Here’s more of what he said:

I’m feeling really good. I’m definitely fortunate to have the type of care that I’ve been able to have. I know it’s special and it has helped me get through this better. I also know that it hasn’t been like that for everybody. This is a difficult time for so many people dealing with COVID, and it’s been a tough two years for a lot of people.

This has definitely been a time of a lot of reflection. I’ve had time to think about a lot of things in my silence here, my quarantine. I’m obviously in Green Bay and not in L.A. as was reported. I have been at my house for my quarantine. But, jokes aside, I understand that people are suffering and this has been a really difficult time for the last two years on so many people. I think we all know individuals who have lost lives personally, people who’ve lost their businesses, their livelihoods, their way of life has been altered completely. And I empathize with those things, and I also know how sports can be such a connector, and bring people together in times of adversity. And I do realize that I am a role model to a lot of people. And so I just wanted to start off this show by acknowledging that, you know, I made some comments that people might have felt were misleading. To anybody who felt misled by those comments, I take full responsibility for those comments.

I’m excited about feeling better. I’m excited about moving forward and hopefully getting back on my team, and getting back to doing what I do best, and that’s playing ball. It’s been tough to be away from it. I’ve been obviously dealing with the COVID, and I feel like I’m on the other side of it, thankfully, and I’m thankful to still be able to have something to look forward to this weekend, hopefully.

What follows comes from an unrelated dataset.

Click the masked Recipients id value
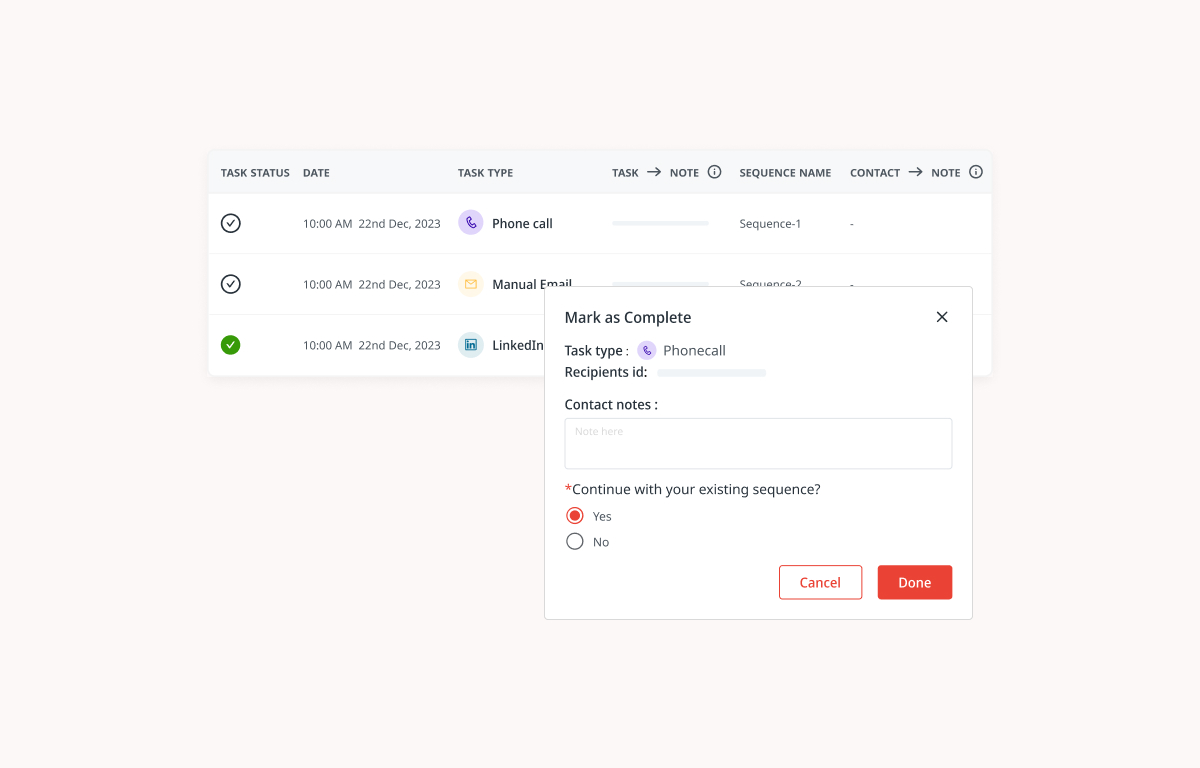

I’m definitely excited that football is in the conversation. I’m not just gonna gloss over the last few days. People that know me know this is true, that I’m not spending time reading things that are out there. I know that there’s a lot of stuff out there. I know that there’s been a lot of comments said. I understand that this issue in general is very charging to a lot of people because we’re talking about public health. And I totally respect that. I made a decision that was in the best interest based on consulting with my doctors. And I understand that that not everybody’s going to understand that necessarily, but I respect everybody’s opinion.

McAfee: Doctors that you consulted with. Dr. Joe Rogan and which other doctors?

Rodgers [laughs]: I have a lot of admiration for Joe. I definitely talked with about a dozen friends of mine who dealt with COVID and they all were very helpful in different ways, Joe being one of them. But again, that’s the society we’re in. I have no judgment. Hate is not going to bring us out of this pandemic. It’s going to be connecting and love, and I’m not going to hate on anybody that has said things about me. I believe everybody’s entitled to their opinion. And I always will believe that. I think that it’s a time to move forward for me and talk about football.

I’m thankful again to be on the other side of this and to be healthy and coming out of this because not many people…there’s been a number of people who haven’t been able to overcome COVID. I empathize with anybody in those situations. I’ve tried to help out in ways where it made sense, not just in Green Bay, but in northern California. It’s been a tough time for a lot of people, and a good time for reflection for me personally.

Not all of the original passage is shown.